If a line in the records below holds the word "acord", copy it.
::::::
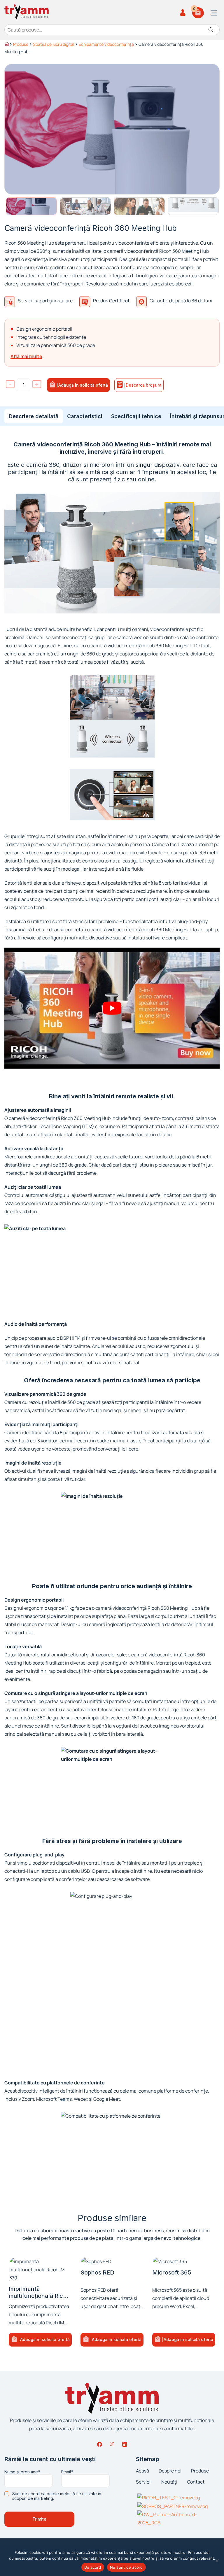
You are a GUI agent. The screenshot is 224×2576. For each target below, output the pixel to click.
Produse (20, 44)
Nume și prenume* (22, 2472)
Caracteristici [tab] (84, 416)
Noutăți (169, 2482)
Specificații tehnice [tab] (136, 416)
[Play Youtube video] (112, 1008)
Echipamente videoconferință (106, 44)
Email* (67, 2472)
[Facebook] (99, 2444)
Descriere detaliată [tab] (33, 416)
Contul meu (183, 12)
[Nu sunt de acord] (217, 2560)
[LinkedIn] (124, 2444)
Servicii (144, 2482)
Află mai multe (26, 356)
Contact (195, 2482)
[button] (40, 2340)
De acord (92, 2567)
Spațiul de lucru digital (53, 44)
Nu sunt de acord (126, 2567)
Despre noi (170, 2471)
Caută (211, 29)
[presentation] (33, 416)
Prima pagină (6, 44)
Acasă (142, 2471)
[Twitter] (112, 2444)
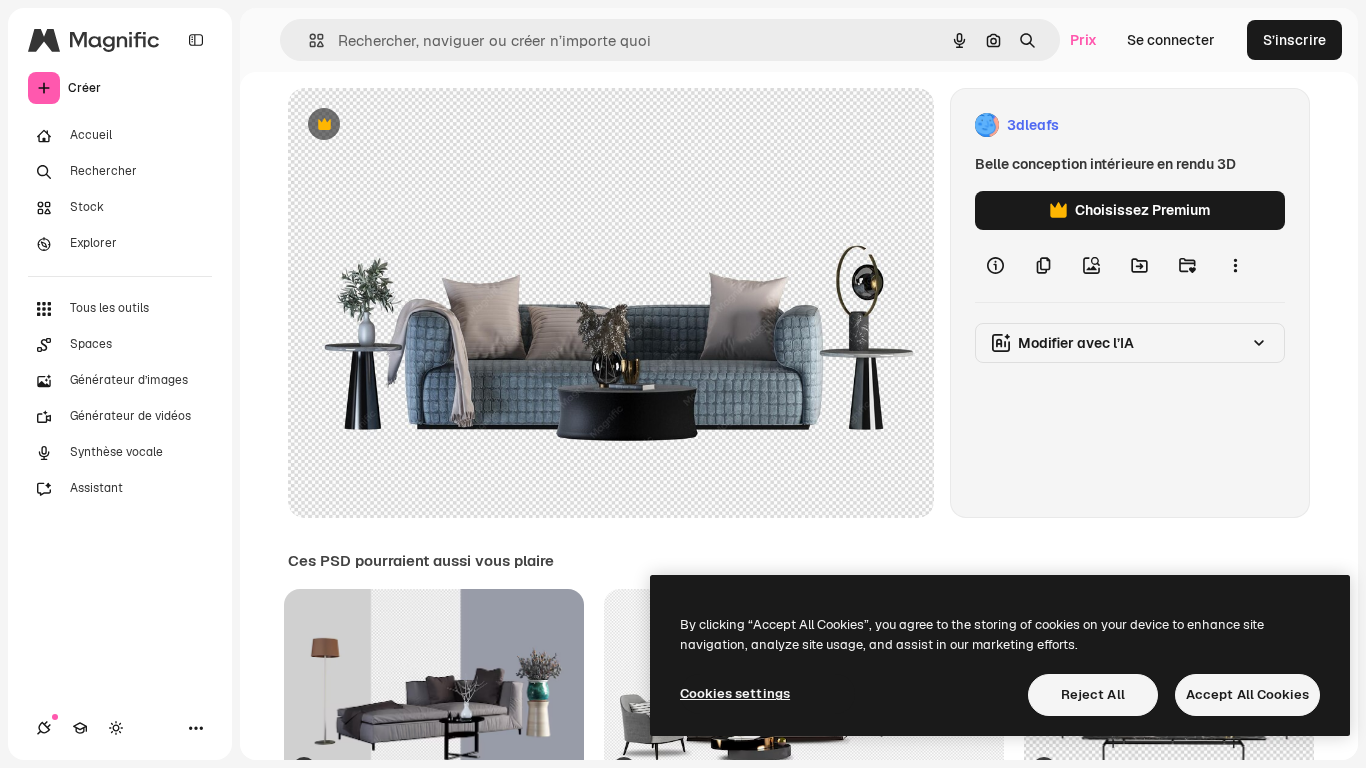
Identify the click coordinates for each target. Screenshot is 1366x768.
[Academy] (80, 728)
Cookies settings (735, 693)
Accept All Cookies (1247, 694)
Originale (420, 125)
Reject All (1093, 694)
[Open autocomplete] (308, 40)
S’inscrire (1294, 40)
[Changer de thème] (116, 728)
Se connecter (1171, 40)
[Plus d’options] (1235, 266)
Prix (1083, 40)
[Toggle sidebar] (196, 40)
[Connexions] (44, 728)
::::::
#### Your solution
[Nu sunt de acord] (217, 2560)
De acord (92, 2567)
Nu sunt de acord (126, 2567)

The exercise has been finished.